Les 90 minutes d’entretien entre le président camerounais et l'ambassadeur des Etats-Unis d'Amérique au Cameroun, le 17 mai dernier, ont dû être tendues. Henry Barlerin révèle en effet dans une déclaration publiée après cette rencontre que les discussions avec Paul Biya ont notamment porté sur la crise socio - politique dans le Sud-Ouest et le Nord-Ouest. « Le mois d'avril s'est avéré le plus sanglant pour que les choses s'améliorent.

J'ai discuté avec le président de notre point de vue selon lequel les deux parties au conflit ne s'écoutent tout simplement pas », affirme le diplomate américain. Sans ménager les séparatistes qu’il accuse de tuer des gendarmes, d’enlever des fonctionnaires ou encore d’incendier des écoles, l’ambassadeur des Etats-Unis reproche au gouvernement camerounais « des assassinats ciblés, des détentions sans accès à un soutien juridique, à la famille ou à la Croix-Rouge, et des incendies et pillages de villages ».

Méfiance

Et d’ajouter, « Nous continuons d'appeler les deux parties à cesser immédiatement la violence », avant d’affirmer avoir « demandé au président d'utiliser son leadership pour encourager les deux parties à s'écouter les unes les autres ». La rencontre entre Paul Biya et Peter Henry Barlerin intervient quelques jours après ce qui a (plus ou moins) parasité la scénographie de réception d’un don de deux avions militaires offerts par les Etats-Unis d’Amérique. C’était à la Base aérienne 101 de Yaoundé, le 11 mai. Ce jour-là, de petites phrases débitées respectivement par Peter Henry Barlerin et Joseph Beti Assomo, ministre délégué à la présidence en charge de la Défense (Mindef), avaient tout pour prolonger le miel d’une polémique sur la crise anglophone.

Premier à prendre la parole, le diplomate américain a trouvé en cette occasion un appât commode pour circonvenir les esprits des autorités camerounaises. « Monsieur le ministre, je sais que vous m’avez rassuré à maintes reprises que les équipements et le soutien fournis par les États-Unis ne seront utilisés que dans le respect strict des termes de l’accord…

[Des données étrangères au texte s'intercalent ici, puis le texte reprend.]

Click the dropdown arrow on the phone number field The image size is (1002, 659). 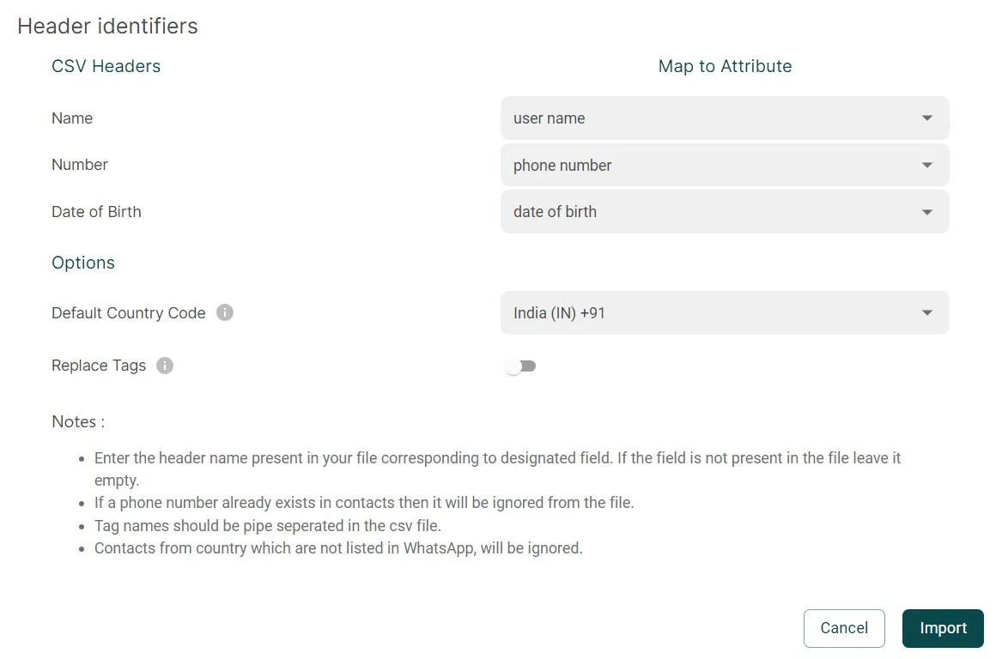(x=926, y=165)
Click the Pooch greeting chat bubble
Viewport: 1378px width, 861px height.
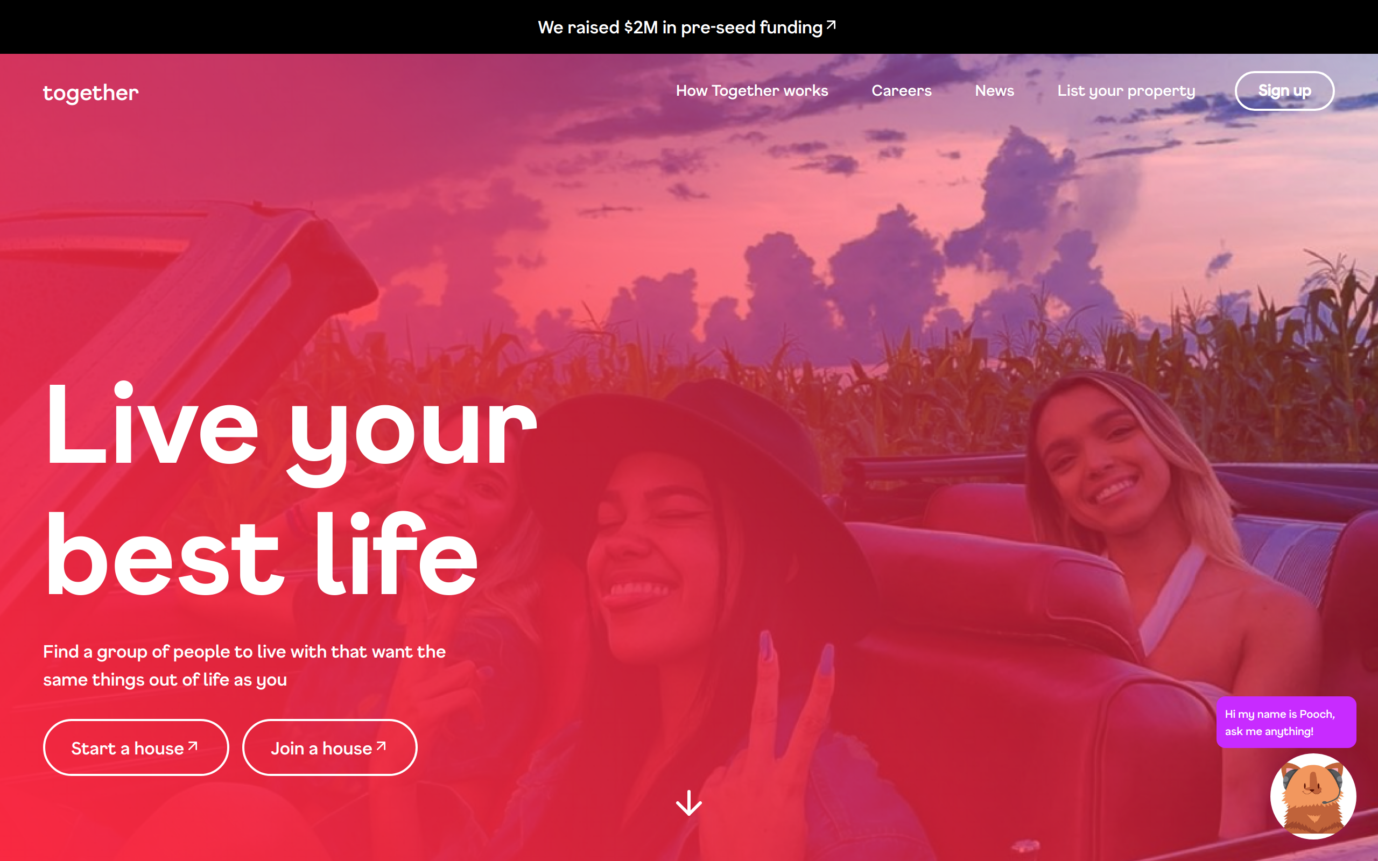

Ces deux avions sont destinés à être utilisés exclusivement dans la lutte contre Boko Haram au Nord du Cameroun… Vous m’avez assuré que les équipements fournis par les États-Unis ne seront pas utilisés à d’autres fins, dans d’autres conflits… » a insisté Peter Henry Barlerin, comme pour définir les lignes d’usage des deux aéronefs C-208 Cessna remis. Au vrai, même si le diplomate américain condamne « les discours haineux et les appels à la violence d’une très petite minorité de personnes nées au Cameroun vivant aux États-Unis », Washington interdit à l’armée camerounaise de mettre ces appareils de surveillance sous le ciel de la partie anglophone du pays, en proie à une crise sociopolitique depuis 2016. Et ce fut comme une étincelle.

Berger à la bergère

Dans son discours, Joseph Beti Assomo a fait œuvre des propos de l’ambassadeur des Etats-Unis. « Le gouvernement camerounais se réjouit de votre condamnation publique en direction de l’opinion nationale et internationale des activistes, dont les donneurs d’ordre du mouvement sécessionniste auquel notre pays fait face en ce moment, sont tapis à l’étranger, en Amérique et en Europe où ils possèdent à des levées de fonds pour venir porter la déstabilisation au Cameroun.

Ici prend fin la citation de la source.